His pulse goes up as the elevator rises. It’s only been a week since Lemon flared into one of his tantrums, pounding his desk and going scarlet in the face and shouting right at McPherson. “You’re too slow to do your job! You’re a goddamned nitpicking perfectionist, and I won’t abide it! I don’t allow dawdlers on my team! This is a war like any other! You seize the offensive when the chance comes, and go all the way with it! I want to see that proposal for Stormbee yesterday!” And so on. Lemon likes to burst all constraints occasionally, everyone working for him agrees about that. This doesn’t make McPherson like it any better. Lemon’s been out of engineering so long that little matters like weight or voltage or performance reliability don’t mean anything to him anymore. Those are things for others to worry about. For him it’s cost-effectiveness, schedules, the team’s momentum, its look. He’s the team’s fearless leader, the little führer of his little tin reich. If the project were perpetual motion he’d still be screaming about schedules, costs, PR…
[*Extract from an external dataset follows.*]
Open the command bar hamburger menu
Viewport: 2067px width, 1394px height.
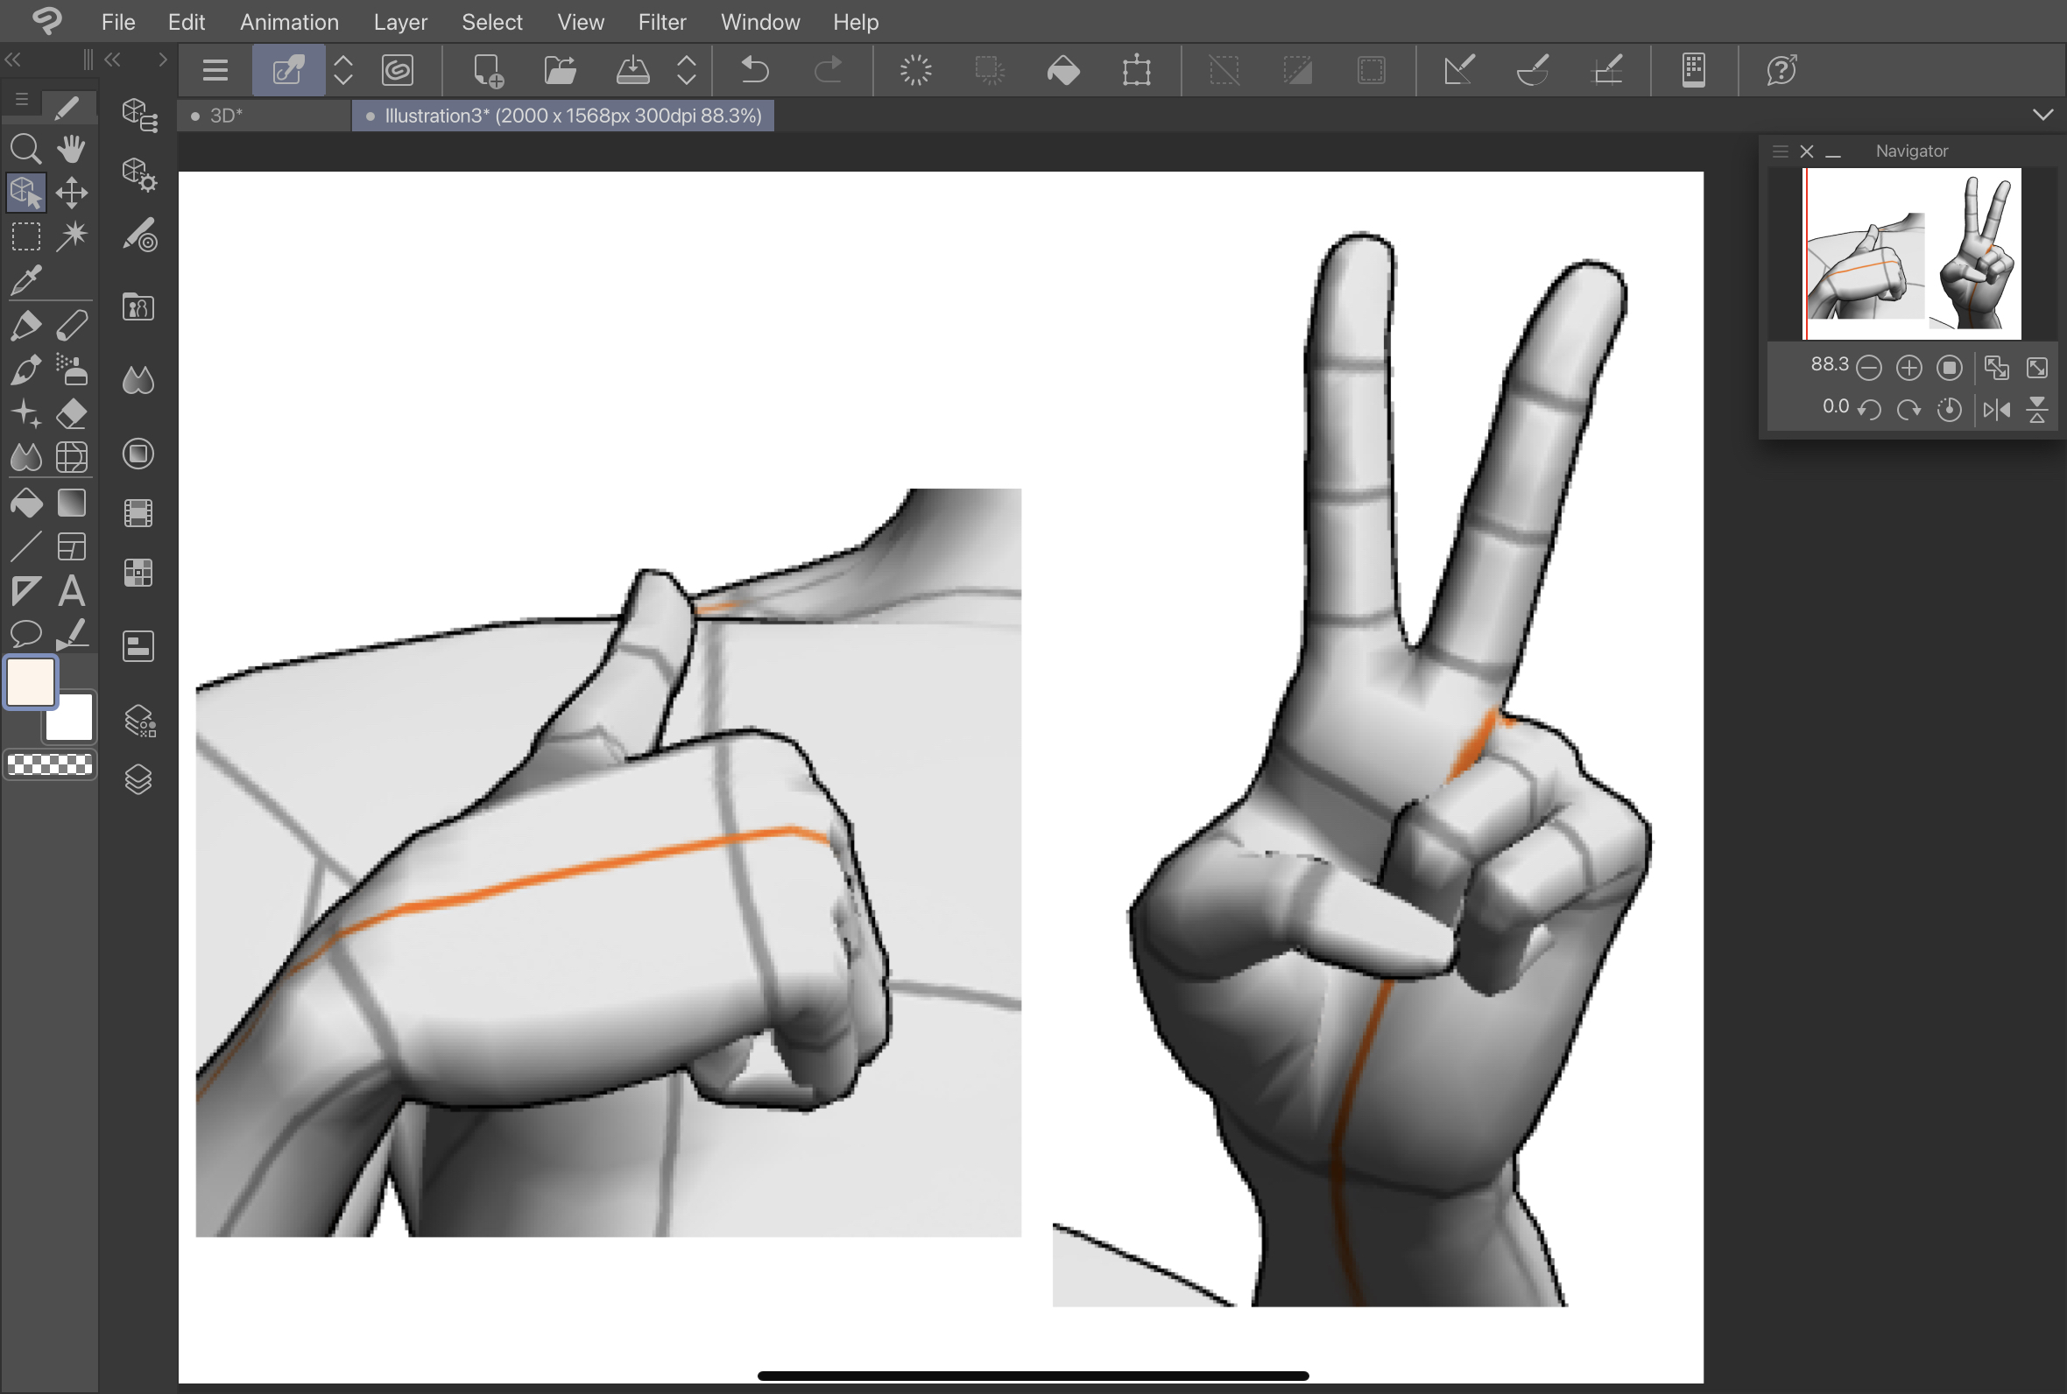click(x=215, y=69)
This morning he’s Mr. Charm again, ushering McPherson in, calling him “Mac,” sitting casually on the edge of his desk. Doesn’t he realize that the charmer routine means nothing when combined with the tantrums? Worse than that—the two-facedness turns him into a slimy hypocrite, a manic-depressive, an actor. It would be easier to take if he just did the screaming tyrant thing all the time, really it would.

“So, how’s Stormbee coming along, Mac?”

“We’ve manufactured a prototype pod that is within the specs set by Feldkirk. The lab tests went okay and we’re scheduled to test it on one of Northrop’s RPVs out at White Sands this afternoon. If those go well we can either run it through some envelope testing or give to the Air Force and let them go at it.”

“We’ll give it to the Air Force. The sooner the better.” Of course. “They’ll be testing it anyway.”

That’s true, but it would be a lot safer for LSR if they found out about any performance problems before they let the Air Force see it. McPherson doesn’t say this, although he should. This abrogation of his responsibility to the program irritates him, but he’s sick of the tantrums.

Lemon is going on as if the matter is settled. That’s the trouble with superblack programs; the contractor tends to do less testing than any competition for a white program could possibly get away with. And yet there’s no good reason for it; they don’t have a deadline. Feldkirk just said they should get back to him as soon as they could. So the haste is just Lemon’s obsession; he’s weakening the strength of their proposal by a completely irrational sense that they have to hurry.…

“We’re going as fast as we can,” McPherson allows himself to say. It’s risking another outburst, but to hell with it.

“Oh I know you are, I know.” A dangerous gleam appears in Lemon’s eye, he’s about to press home the point of how he knows—because he’s the boss here, he’s in charge, he knows all. But McPherson deadpans his way through the moment, passes through unscathed. Lemon trots out some more of his führer encouragements, then says, “Okay, get yourself out to White Sands,” with a very good imitation of a smile. McPherson doesn’t attempt to reciprocate.

He tracks to San Clemente and takes the superconductor to El Paso. Fired like a bullet in an electromagnetic gun.

It’s been a tough couple of months, getting this test prepared. Every weekday he’s gone into the office at six A.M., made a list of the day’s activities that is sometimes forty items long, and gone at it until early evening, or even later than that. At first he had to deal with all of the tasks concerned with designing the Stormbee system: talking with the engineers and programmers, making suggestions, giving commands, coordinating their efforts, making decisions… It’s good work at that point, responding to the technical challenge and dealing with the problems presented by them. And his design crew is a good group, resourceful, hardworking, quirky; he has to ride herd on the efforts of this disparate bunch, and it’s interesting.